Assigned task:
Render the material below as a Markdown table with two columns, Row and Line, giving each non-blank line its own row numbered in order and leaving out blank lines.

Dataset entries:
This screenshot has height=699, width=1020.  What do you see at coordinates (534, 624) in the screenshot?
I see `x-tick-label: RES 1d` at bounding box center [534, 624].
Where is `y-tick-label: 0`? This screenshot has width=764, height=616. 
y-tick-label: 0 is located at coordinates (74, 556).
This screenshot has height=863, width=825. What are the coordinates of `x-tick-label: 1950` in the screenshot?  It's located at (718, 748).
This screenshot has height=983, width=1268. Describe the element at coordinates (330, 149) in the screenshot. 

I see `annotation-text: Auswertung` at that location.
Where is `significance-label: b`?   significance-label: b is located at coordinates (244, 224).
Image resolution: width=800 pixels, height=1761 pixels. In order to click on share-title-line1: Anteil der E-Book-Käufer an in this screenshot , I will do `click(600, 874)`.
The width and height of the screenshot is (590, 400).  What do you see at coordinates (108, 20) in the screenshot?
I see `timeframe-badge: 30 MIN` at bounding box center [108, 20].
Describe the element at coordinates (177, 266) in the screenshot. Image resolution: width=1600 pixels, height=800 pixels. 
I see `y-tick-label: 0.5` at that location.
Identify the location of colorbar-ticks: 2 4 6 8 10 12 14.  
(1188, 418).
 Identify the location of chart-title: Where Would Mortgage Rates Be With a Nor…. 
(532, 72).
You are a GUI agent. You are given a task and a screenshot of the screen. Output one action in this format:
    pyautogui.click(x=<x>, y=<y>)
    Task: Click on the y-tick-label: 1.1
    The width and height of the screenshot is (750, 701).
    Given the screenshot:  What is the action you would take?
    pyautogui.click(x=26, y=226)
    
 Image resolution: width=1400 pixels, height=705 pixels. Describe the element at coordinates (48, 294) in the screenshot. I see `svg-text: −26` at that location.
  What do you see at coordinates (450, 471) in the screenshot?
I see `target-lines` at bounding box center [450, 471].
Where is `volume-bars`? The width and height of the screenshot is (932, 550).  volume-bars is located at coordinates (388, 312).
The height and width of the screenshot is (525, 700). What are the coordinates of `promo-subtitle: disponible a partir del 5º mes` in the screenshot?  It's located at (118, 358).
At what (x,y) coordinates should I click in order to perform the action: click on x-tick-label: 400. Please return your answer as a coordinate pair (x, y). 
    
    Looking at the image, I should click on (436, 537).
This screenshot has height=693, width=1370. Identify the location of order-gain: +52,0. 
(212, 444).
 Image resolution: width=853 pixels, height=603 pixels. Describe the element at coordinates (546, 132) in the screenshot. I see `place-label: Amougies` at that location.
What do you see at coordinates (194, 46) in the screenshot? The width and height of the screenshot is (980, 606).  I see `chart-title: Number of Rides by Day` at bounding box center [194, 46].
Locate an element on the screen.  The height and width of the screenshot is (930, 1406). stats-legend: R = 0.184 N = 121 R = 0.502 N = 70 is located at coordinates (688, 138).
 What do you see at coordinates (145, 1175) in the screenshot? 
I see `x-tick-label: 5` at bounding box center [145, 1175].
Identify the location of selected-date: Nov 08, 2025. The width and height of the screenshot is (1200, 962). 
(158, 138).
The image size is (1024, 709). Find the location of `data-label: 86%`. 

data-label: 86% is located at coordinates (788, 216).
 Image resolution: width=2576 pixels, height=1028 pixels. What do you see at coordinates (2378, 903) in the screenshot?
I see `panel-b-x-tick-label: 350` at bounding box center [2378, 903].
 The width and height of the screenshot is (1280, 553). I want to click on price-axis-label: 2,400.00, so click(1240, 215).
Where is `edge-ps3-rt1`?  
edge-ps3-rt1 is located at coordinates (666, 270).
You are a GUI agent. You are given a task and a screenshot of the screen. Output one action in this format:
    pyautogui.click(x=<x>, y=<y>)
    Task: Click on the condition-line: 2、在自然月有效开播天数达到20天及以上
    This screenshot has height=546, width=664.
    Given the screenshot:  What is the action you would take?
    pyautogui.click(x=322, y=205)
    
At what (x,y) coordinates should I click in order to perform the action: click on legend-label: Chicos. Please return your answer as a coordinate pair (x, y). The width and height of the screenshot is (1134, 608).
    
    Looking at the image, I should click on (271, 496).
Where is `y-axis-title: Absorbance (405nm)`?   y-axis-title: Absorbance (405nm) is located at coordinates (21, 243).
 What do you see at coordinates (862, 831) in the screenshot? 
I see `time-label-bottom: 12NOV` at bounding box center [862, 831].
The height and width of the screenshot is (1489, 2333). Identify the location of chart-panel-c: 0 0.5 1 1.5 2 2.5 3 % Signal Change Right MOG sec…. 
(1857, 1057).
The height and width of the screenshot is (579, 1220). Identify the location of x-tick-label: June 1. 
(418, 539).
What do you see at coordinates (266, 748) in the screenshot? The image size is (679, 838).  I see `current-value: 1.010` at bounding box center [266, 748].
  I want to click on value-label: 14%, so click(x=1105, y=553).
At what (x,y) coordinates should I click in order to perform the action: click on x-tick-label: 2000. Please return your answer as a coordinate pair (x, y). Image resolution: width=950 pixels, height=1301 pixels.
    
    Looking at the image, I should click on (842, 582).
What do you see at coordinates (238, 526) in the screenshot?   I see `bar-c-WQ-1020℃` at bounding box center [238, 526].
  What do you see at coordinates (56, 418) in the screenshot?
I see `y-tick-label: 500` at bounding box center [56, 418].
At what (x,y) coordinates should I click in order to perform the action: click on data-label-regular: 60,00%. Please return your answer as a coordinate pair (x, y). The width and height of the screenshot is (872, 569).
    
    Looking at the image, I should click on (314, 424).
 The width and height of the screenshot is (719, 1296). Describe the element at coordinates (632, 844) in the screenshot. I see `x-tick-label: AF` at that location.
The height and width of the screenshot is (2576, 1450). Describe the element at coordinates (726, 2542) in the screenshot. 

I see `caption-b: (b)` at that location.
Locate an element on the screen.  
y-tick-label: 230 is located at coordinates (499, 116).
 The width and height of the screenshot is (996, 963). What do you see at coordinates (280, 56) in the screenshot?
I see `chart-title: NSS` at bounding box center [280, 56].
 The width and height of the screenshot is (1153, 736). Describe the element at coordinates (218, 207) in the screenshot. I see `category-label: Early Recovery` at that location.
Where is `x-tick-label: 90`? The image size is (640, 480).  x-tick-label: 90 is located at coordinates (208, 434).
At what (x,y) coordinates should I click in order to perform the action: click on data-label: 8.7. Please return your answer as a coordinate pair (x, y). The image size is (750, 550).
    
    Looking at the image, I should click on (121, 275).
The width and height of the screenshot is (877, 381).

Task response:
| Row | Line |
|---|---|
| 1 | This screenshot has height=699, width=1020.  What do you see at coordinates (534, 624) in the screenshot? |
| 2 | I see `x-tick-label: RES 1d` at bounding box center [534, 624]. |
| 3 | Where is `y-tick-label: 0`? This screenshot has width=764, height=616.  |
| 4 | y-tick-label: 0 is located at coordinates (74, 556). |
| 5 | This screenshot has height=863, width=825. What are the coordinates of `x-tick-label: 1950` in the screenshot?  It's located at (718, 748). |
| 6 | This screenshot has height=983, width=1268. Describe the element at coordinates (330, 149) in the screenshot.  |
| 7 | I see `annotation-text: Auswertung` at that location. |
| 8 | Where is `significance-label: b`?   significance-label: b is located at coordinates (244, 224). |
| 9 | Image resolution: width=800 pixels, height=1761 pixels. In order to click on share-title-line1: Anteil der E-Book-Käufer an in this screenshot , I will do `click(600, 874)`. |
| 10 | The width and height of the screenshot is (590, 400).  What do you see at coordinates (108, 20) in the screenshot? |
| 11 | I see `timeframe-badge: 30 MIN` at bounding box center [108, 20]. |
| 12 | Describe the element at coordinates (177, 266) in the screenshot. Image resolution: width=1600 pixels, height=800 pixels.  |
| 13 | I see `y-tick-label: 0.5` at that location. |
| 14 | Identify the location of colorbar-ticks: 2 4 6 8 10 12 14.   |
| 15 | (1188, 418). |
| 16 |  Identify the location of chart-title: Where Would Mortgage Rates Be With a Nor….  |
| 17 | (532, 72). |
| 18 | You are a GUI agent. You are given a task and a screenshot of the screen. Output one action in this format: |
| 19 |     pyautogui.click(x=<x>, y=<y>) |
| 20 |     Task: Click on the y-tick-label: 1.1 |
| 21 |     The width and height of the screenshot is (750, 701). |
| 22 |     Given the screenshot:  What is the action you would take? |
| 23 |     pyautogui.click(x=26, y=226) |
| 24 |  Image resolution: width=1400 pixels, height=705 pixels. Describe the element at coordinates (48, 294) in the screenshot. I see `svg-text: −26` at that location. |
| 25 |   What do you see at coordinates (450, 471) in the screenshot? |
| 26 | I see `target-lines` at bounding box center [450, 471]. |
| 27 | Where is `volume-bars`? The width and height of the screenshot is (932, 550).  volume-bars is located at coordinates (388, 312). |
| 28 | The height and width of the screenshot is (525, 700). What are the coordinates of `promo-subtitle: disponible a partir del 5º mes` in the screenshot?  It's located at (118, 358). |
| 29 | At what (x,y) coordinates should I click in order to perform the action: click on x-tick-label: 400. Please return your answer as a coordinate pair (x, y).  |
| 30 |     Looking at the image, I should click on (436, 537). |
| 31 | This screenshot has height=693, width=1370. Identify the location of order-gain: +52,0.  |
| 32 | (212, 444). |
| 33 |  Image resolution: width=853 pixels, height=603 pixels. Describe the element at coordinates (546, 132) in the screenshot. I see `place-label: Amougies` at that location. |
| 34 | What do you see at coordinates (194, 46) in the screenshot? The width and height of the screenshot is (980, 606).  I see `chart-title: Number of Rides by Day` at bounding box center [194, 46]. |
| 35 | Locate an element on the screen.  The height and width of the screenshot is (930, 1406). stats-legend: R = 0.184 N = 121 R = 0.502 N = 70 is located at coordinates (688, 138). |
| 36 |  What do you see at coordinates (145, 1175) in the screenshot?  |
| 37 | I see `x-tick-label: 5` at bounding box center [145, 1175]. |
| 38 | Identify the location of selected-date: Nov 08, 2025. The width and height of the screenshot is (1200, 962).  |
| 39 | (158, 138). |
| 40 | The image size is (1024, 709). Find the location of `data-label: 86%`.  |
| 41 | data-label: 86% is located at coordinates (788, 216). |
| 42 |  Image resolution: width=2576 pixels, height=1028 pixels. What do you see at coordinates (2378, 903) in the screenshot? |
| 43 | I see `panel-b-x-tick-label: 350` at bounding box center [2378, 903]. |
| 44 |  The width and height of the screenshot is (1280, 553). I want to click on price-axis-label: 2,400.00, so click(1240, 215). |
| 45 | Where is `edge-ps3-rt1`?   |
| 46 | edge-ps3-rt1 is located at coordinates (666, 270). |
| 47 | You are a GUI agent. You are given a task and a screenshot of the screen. Output one action in this format: |
| 48 |     pyautogui.click(x=<x>, y=<y>) |
| 49 |     Task: Click on the condition-line: 2、在自然月有效开播天数达到20天及以上 |
| 50 |     This screenshot has height=546, width=664. |
| 51 |     Given the screenshot:  What is the action you would take? |
| 52 |     pyautogui.click(x=322, y=205) |
| 53 | At what (x,y) coordinates should I click in order to perform the action: click on legend-label: Chicos. Please return your answer as a coordinate pair (x, y). The width and height of the screenshot is (1134, 608). |
| 54 |     Looking at the image, I should click on (271, 496). |
| 55 | Where is `y-axis-title: Absorbance (405nm)`?   y-axis-title: Absorbance (405nm) is located at coordinates (21, 243). |
| 56 |  What do you see at coordinates (862, 831) in the screenshot?  |
| 57 | I see `time-label-bottom: 12NOV` at bounding box center [862, 831]. |
| 58 | The height and width of the screenshot is (1489, 2333). Identify the location of chart-panel-c: 0 0.5 1 1.5 2 2.5 3 % Signal Change Right MOG sec….  |
| 59 | (1857, 1057). |
| 60 | The height and width of the screenshot is (579, 1220). Identify the location of x-tick-label: June 1.  |
| 61 | (418, 539). |
| 62 | What do you see at coordinates (266, 748) in the screenshot? The image size is (679, 838).  I see `current-value: 1.010` at bounding box center [266, 748]. |
| 63 |   I want to click on value-label: 14%, so click(x=1105, y=553). |
| 64 | At what (x,y) coordinates should I click in order to perform the action: click on x-tick-label: 2000. Please return your answer as a coordinate pair (x, y). Image resolution: width=950 pixels, height=1301 pixels. |
| 65 |     Looking at the image, I should click on (842, 582). |
| 66 | What do you see at coordinates (238, 526) in the screenshot?   I see `bar-c-WQ-1020℃` at bounding box center [238, 526]. |
| 67 |   What do you see at coordinates (56, 418) in the screenshot? |
| 68 | I see `y-tick-label: 500` at bounding box center [56, 418]. |
| 69 | At what (x,y) coordinates should I click in order to perform the action: click on data-label-regular: 60,00%. Please return your answer as a coordinate pair (x, y). The width and height of the screenshot is (872, 569). |
| 70 |     Looking at the image, I should click on (314, 424). |
| 71 |  The width and height of the screenshot is (719, 1296). Describe the element at coordinates (632, 844) in the screenshot. I see `x-tick-label: AF` at that location. |
| 72 | The height and width of the screenshot is (2576, 1450). Describe the element at coordinates (726, 2542) in the screenshot.  |
| 73 | I see `caption-b: (b)` at that location. |
| 74 | Locate an element on the screen.   |
| 75 | y-tick-label: 230 is located at coordinates (499, 116). |
| 76 |  The width and height of the screenshot is (996, 963). What do you see at coordinates (280, 56) in the screenshot? |
| 77 | I see `chart-title: NSS` at bounding box center [280, 56]. |
| 78 |  The width and height of the screenshot is (1153, 736). Describe the element at coordinates (218, 207) in the screenshot. I see `category-label: Early Recovery` at that location. |
| 79 | Where is `x-tick-label: 90`? The image size is (640, 480).  x-tick-label: 90 is located at coordinates (208, 434). |
| 80 | At what (x,y) coordinates should I click in order to perform the action: click on data-label: 8.7. Please return your answer as a coordinate pair (x, y). The image size is (750, 550). |
| 81 |     Looking at the image, I should click on (121, 275). |
| 82 | The width and height of the screenshot is (877, 381). |